Photographs of CNT gels deposited in circular (a and b) and rectangular (c and d) Petri dishes. The dry buckypaper in part d is 10 cm × 10 cm. (e) SEM micrograph of a representative CNT mat. (f) TEM micrograph of a bundle within the CNT mat.

Figure 3

(a) Electrical conductivity, (b) Seebeck coefficient, and (c) power factor of CNT films prepared using different carbon-to-potassium molar ratios. Solid lines are a guide for the eye. The phrase “previous work” corresponds to work by Dörling et al.

Figure 4

Thermoelectric performance of CNT films aged under air (a) at room temperature and (b) at 180 °C. Films were kept under these conditions and only moved for characterization. Solid lines are a guide to the eye.

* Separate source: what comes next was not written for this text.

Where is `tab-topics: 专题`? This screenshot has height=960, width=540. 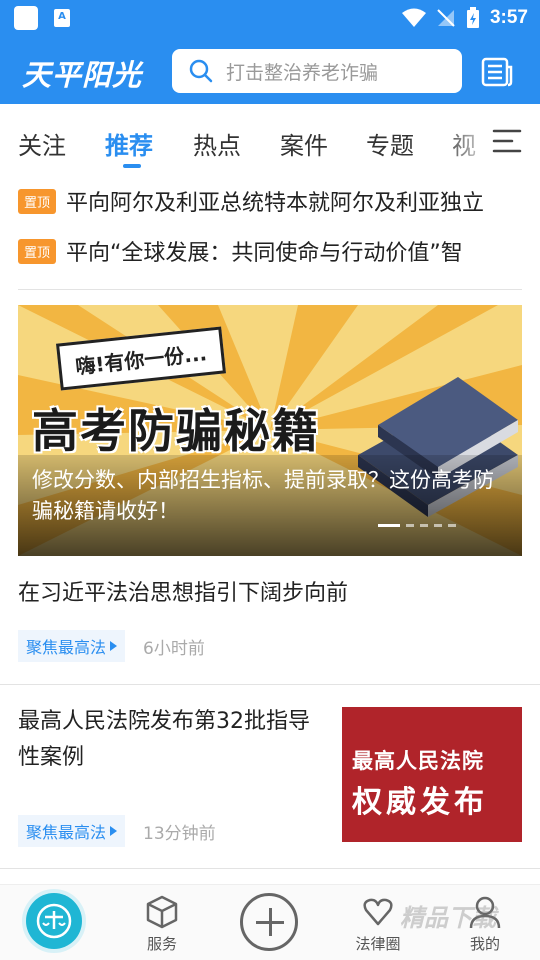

Shadow areas mark the change from negative to positive Seebeck coefficient.

Figure 5

Oxidation of CNT films. (a) Seebeck coefficient of representative samples dedoped using different oxidation methods and time intervals, ranging from 5 min (left pyramid) and 10 min (right pyramid) to 20 min (diamond). (b) FTIR spectra of a CNT film treated with H₂O₂ + UV for different time intervals. Measurements were taken on a free-standing film. Shaded areas show the distribution density for each method. We measured samples per time condition.

Figure 6

Thermoelectric characterization of the OTEG modules. (a) Seebeck coefficient of the fabricated modules. (b) Current and power of the 10-leg module at different hot-side temperatures. (c) Power versus load resistance of both modules at a ΔT value of 46 °C.